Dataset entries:
▼

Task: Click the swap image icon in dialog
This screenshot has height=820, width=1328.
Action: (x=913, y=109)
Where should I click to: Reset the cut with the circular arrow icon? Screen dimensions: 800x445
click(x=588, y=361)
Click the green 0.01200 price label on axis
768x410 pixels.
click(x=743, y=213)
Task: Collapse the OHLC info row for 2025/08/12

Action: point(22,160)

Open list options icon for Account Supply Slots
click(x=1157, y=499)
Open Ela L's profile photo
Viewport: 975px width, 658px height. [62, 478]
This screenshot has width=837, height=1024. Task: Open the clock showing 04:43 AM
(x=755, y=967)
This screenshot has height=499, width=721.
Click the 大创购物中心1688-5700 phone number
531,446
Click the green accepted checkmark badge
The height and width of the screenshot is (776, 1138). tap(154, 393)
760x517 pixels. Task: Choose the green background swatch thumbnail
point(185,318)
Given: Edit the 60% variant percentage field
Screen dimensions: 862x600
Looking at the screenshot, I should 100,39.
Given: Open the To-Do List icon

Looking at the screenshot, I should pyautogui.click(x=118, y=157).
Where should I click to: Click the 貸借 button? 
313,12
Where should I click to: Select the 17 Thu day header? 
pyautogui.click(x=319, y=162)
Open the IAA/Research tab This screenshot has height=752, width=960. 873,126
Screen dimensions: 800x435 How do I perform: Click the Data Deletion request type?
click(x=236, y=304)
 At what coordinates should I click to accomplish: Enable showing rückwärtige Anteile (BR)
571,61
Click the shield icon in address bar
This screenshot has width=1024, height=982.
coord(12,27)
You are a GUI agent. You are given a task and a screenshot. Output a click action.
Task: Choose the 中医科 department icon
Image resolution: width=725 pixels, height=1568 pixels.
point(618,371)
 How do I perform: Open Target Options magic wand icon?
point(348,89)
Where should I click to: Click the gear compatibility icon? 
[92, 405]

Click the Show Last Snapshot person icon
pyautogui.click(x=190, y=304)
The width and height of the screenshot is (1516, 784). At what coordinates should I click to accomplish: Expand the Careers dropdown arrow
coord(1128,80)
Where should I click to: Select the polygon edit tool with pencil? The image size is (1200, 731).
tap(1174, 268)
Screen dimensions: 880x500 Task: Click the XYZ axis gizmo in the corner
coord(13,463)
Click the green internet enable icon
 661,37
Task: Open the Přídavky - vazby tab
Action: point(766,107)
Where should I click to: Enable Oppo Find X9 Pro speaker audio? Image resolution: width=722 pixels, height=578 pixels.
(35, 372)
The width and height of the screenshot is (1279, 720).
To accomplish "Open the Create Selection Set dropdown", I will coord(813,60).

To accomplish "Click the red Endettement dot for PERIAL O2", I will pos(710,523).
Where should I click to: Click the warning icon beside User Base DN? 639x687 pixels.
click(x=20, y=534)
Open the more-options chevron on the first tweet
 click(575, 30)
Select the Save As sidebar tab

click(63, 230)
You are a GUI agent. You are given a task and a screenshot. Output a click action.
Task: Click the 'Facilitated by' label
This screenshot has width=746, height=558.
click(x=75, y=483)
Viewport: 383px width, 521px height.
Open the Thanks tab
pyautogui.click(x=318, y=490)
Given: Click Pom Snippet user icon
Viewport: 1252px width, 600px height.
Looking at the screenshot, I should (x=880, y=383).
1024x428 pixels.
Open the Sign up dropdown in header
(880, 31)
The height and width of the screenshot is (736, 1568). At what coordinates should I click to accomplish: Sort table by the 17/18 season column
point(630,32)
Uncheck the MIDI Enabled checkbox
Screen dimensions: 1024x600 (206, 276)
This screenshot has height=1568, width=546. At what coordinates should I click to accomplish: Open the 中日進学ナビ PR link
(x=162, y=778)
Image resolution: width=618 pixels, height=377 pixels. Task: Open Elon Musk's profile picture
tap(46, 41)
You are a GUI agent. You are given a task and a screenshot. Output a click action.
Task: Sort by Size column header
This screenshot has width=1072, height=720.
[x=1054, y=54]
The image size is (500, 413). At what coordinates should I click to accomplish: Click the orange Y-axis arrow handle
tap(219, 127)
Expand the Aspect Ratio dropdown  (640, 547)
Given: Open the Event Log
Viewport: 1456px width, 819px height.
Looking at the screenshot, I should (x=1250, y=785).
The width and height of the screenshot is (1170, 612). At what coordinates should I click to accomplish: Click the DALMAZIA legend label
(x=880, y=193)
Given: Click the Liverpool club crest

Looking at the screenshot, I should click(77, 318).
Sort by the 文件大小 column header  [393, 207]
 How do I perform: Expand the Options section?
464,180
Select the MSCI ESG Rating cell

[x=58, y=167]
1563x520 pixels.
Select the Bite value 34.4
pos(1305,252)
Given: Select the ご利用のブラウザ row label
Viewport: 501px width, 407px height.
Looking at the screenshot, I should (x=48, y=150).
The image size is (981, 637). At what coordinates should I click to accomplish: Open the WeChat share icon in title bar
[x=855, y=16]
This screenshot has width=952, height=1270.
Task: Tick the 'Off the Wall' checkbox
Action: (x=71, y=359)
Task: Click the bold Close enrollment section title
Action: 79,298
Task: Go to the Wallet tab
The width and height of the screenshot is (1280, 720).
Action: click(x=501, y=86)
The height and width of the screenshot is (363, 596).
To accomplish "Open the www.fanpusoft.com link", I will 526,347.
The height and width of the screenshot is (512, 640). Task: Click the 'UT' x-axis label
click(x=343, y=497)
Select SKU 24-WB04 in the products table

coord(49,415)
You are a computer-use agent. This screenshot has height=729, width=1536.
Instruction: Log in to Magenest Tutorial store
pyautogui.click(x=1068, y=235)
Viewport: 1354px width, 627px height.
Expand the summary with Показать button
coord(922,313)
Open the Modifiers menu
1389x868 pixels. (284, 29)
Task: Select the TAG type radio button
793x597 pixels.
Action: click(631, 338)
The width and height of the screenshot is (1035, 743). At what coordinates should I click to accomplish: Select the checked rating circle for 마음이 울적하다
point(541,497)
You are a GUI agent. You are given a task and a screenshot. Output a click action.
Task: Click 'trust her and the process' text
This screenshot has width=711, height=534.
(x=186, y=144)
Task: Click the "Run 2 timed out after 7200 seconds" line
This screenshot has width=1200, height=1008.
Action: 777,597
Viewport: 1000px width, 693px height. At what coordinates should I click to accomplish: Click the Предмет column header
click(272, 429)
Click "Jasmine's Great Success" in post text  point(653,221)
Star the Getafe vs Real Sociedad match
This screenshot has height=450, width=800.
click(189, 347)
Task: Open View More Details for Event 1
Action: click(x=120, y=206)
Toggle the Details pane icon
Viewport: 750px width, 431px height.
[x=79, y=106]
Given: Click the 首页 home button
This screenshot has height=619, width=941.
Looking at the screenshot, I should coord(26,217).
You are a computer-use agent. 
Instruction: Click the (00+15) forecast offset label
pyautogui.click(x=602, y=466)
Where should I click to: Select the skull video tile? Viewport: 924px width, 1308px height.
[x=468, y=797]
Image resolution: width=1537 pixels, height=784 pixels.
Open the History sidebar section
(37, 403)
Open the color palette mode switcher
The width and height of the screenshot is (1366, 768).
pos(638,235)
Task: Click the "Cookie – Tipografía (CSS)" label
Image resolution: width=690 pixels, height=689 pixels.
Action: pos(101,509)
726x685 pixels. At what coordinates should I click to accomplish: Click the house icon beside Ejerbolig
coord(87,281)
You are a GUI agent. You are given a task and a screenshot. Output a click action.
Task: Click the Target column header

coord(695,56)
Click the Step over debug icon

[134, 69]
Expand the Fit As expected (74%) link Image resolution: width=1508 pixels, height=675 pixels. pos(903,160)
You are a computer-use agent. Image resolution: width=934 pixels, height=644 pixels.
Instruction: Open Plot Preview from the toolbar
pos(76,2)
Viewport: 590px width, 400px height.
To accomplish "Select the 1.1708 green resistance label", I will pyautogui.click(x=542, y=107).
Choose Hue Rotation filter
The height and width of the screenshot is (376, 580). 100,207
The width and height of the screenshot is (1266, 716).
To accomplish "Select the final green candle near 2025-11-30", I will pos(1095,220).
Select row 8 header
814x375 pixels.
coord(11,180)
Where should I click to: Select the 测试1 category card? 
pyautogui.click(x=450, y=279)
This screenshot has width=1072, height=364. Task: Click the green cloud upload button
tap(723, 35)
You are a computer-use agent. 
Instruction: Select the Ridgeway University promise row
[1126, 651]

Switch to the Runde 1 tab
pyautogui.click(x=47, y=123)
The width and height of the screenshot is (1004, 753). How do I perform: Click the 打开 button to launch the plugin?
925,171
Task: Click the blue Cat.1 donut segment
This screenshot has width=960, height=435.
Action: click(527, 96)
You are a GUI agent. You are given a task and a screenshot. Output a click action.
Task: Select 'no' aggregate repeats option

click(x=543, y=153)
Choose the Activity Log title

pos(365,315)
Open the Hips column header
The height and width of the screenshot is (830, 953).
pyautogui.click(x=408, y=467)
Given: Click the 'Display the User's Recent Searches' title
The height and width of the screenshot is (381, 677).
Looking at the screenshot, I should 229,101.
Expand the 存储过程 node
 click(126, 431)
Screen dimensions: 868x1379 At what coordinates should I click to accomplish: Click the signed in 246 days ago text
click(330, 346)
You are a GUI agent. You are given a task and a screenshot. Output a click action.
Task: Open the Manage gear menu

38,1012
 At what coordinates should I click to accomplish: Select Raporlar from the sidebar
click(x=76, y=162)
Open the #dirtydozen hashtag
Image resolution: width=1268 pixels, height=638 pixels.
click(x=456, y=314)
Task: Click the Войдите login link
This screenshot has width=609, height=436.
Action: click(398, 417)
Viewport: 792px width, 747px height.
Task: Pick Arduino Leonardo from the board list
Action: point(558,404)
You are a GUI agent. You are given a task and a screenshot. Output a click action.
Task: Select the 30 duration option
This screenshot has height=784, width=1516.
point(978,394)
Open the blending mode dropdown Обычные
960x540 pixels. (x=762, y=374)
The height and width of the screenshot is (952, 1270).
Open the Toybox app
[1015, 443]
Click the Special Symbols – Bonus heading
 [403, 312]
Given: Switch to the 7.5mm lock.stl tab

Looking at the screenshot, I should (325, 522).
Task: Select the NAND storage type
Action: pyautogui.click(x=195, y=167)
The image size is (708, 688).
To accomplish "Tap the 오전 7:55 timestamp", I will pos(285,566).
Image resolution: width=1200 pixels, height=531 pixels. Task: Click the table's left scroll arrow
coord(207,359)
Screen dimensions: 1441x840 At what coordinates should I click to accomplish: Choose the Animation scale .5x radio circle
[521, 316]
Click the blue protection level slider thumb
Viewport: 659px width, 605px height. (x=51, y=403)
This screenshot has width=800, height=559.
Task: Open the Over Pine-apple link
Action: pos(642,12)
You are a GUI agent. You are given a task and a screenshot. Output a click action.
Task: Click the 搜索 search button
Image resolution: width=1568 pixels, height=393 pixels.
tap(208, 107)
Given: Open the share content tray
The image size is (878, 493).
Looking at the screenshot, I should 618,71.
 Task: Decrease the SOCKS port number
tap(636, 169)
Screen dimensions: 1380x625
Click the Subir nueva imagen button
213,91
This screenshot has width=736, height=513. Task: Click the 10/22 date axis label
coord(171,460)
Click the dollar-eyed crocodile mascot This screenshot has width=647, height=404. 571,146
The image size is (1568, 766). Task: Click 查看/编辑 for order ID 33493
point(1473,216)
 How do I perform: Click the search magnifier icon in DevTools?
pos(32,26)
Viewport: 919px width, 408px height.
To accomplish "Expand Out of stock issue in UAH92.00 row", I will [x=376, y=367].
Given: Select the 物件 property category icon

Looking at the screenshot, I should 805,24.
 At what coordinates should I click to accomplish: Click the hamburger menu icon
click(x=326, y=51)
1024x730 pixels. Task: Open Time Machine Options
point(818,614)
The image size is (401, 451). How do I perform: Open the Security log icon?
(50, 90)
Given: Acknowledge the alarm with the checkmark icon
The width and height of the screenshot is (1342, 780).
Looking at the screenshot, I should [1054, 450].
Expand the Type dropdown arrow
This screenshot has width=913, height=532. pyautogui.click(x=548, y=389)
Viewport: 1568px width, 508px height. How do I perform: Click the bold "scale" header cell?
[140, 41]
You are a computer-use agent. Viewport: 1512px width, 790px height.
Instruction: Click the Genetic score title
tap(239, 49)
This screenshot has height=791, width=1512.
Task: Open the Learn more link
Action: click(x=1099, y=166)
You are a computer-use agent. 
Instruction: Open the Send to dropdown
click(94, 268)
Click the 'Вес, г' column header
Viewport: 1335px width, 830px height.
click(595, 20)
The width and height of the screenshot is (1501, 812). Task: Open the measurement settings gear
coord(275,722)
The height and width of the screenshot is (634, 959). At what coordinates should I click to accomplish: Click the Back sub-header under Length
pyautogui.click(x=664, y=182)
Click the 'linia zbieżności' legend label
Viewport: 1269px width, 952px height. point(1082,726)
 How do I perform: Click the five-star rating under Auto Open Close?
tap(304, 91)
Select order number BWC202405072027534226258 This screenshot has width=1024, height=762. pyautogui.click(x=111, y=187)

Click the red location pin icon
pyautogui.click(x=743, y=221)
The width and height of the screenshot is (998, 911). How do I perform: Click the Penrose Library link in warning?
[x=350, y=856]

▲

--- Prompt ---
Set down again, word for word, the stretch of records from the line with "This screenshot has width=837, height=1024." to the line with "Open the IAA/Research", both of those lines included.

--- Solution ---
This screenshot has width=837, height=1024. Task: Open the clock showing 04:43 AM
(x=755, y=967)
This screenshot has height=499, width=721.
Click the 大创购物中心1688-5700 phone number
531,446
Click the green accepted checkmark badge
The height and width of the screenshot is (776, 1138). tap(154, 393)
760x517 pixels. Task: Choose the green background swatch thumbnail
point(185,318)
Given: Edit the 60% variant percentage field
Screen dimensions: 862x600
Looking at the screenshot, I should 100,39.
Given: Open the To-Do List icon

Looking at the screenshot, I should pyautogui.click(x=118, y=157).
Where should I click to: Click the 貸借 button? 
313,12
Where should I click to: Select the 17 Thu day header? 
pyautogui.click(x=319, y=162)
Open the IAA/Research tab This screenshot has height=752, width=960. 873,126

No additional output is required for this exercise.